Troubles with pull requests
Imagine two repos with a pull request from one to another. What you’re actually
doing when accepting pull request is equivalent of git merge
, so your HEAD
will point to the merge commit upon accepting the pull request. Nothing new
there, right? But what if you have hundreds of commits and you find a bug?
Well, that sure thought you to merge more often, for start. If not, leave the
Internet!
One thing I don’t like about merges is that git log
is funky. We as humans can
not think in jumps, which is the way computers and git commit parent work. We’re
stranded in git log
, and that’s all that our brain can really comprehend. We
have to draw the tree and curves representing merges and whatnot. Now just
imagine you have thousands of commits. To be honest, yeah, there is information
which commit is merge and which is “normal”, you can filter them out or show
only merges and filter by different criteria, but what we all really want is
“tell me what’s wrong” button/command. Listing all those thousands of commits
one after the other really doesn’t tell you much.
But what if you rebase, or cherry-pick one commit at a time? Then the first
commit that breaks the code will be spotted right away. Yes, it’s more painful
because some conflicts you’re having with rebase don’t show up when doing merge.

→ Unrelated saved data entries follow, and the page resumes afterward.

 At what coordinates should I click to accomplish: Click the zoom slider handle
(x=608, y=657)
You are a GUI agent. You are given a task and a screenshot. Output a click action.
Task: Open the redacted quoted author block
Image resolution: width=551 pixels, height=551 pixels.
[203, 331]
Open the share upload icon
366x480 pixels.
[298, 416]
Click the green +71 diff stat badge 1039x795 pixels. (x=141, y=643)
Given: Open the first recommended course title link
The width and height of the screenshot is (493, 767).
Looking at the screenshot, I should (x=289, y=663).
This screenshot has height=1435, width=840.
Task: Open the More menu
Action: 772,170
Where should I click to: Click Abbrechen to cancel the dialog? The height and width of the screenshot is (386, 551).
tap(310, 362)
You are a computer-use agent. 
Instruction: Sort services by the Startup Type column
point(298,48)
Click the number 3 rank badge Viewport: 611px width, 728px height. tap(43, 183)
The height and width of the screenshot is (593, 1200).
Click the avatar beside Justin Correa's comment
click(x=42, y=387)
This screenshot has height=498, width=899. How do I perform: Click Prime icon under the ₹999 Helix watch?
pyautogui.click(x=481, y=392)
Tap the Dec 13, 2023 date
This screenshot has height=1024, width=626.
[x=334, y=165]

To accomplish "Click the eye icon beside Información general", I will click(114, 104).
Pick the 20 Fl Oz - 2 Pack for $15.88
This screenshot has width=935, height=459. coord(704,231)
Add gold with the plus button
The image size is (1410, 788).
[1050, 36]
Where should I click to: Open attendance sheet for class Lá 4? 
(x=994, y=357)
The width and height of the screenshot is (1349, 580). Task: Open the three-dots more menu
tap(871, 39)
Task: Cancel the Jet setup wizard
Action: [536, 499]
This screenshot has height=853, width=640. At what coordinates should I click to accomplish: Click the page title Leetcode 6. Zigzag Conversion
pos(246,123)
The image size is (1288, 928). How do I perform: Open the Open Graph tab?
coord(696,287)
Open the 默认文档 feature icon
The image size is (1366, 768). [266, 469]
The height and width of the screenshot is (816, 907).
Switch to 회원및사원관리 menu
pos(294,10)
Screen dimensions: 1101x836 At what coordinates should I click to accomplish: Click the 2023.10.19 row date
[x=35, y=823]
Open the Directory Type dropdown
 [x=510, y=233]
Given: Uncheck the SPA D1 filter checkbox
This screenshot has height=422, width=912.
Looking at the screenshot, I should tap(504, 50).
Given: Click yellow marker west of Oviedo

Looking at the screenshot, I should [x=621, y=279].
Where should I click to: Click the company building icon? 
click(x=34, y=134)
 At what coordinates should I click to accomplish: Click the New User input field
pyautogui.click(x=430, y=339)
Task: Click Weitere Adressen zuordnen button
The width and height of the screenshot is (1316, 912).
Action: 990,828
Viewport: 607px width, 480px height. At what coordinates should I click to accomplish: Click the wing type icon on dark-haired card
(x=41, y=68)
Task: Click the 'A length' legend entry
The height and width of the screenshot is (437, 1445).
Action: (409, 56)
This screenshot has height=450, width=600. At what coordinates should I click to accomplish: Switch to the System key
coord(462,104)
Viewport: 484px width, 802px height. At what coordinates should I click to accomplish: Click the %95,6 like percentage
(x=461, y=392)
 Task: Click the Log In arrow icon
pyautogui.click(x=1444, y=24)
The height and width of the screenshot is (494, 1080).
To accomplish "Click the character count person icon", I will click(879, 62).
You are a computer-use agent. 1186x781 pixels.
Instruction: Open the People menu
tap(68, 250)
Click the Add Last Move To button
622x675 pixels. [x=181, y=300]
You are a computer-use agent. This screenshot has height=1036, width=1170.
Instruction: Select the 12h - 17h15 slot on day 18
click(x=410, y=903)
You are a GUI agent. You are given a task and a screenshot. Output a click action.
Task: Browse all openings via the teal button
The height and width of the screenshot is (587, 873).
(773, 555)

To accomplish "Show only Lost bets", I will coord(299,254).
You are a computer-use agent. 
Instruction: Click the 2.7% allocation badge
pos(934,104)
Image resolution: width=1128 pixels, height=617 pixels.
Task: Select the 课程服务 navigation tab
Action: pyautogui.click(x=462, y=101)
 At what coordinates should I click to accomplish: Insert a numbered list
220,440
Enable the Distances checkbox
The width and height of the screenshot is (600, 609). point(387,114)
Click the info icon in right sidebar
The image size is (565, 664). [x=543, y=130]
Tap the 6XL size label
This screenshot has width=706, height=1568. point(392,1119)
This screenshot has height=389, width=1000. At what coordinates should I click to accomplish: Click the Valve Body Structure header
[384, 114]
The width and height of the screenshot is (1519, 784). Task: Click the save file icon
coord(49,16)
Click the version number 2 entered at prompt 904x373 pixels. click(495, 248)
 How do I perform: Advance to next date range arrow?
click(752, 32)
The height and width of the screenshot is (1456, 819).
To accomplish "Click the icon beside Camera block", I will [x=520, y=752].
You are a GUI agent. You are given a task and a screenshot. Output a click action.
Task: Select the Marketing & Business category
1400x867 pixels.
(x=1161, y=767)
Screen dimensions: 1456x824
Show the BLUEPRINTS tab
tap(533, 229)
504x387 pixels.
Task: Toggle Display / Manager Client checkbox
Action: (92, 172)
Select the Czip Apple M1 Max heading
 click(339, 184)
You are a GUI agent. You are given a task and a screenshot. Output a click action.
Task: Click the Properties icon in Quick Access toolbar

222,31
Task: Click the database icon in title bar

The reason to do it is that you really don’t want to think in jumps, which merge
commits really are. Imagine continuous stream of commits (read: git log
) which
you don’t have to imagine in your head as trees and branches. No double parent
commits, only pure code, one commit after another. It would be much easier to
read, but to be honest, I have no idea how would someone implement it. As it is,
merge commits (which pull requests really are) are the least evil we have.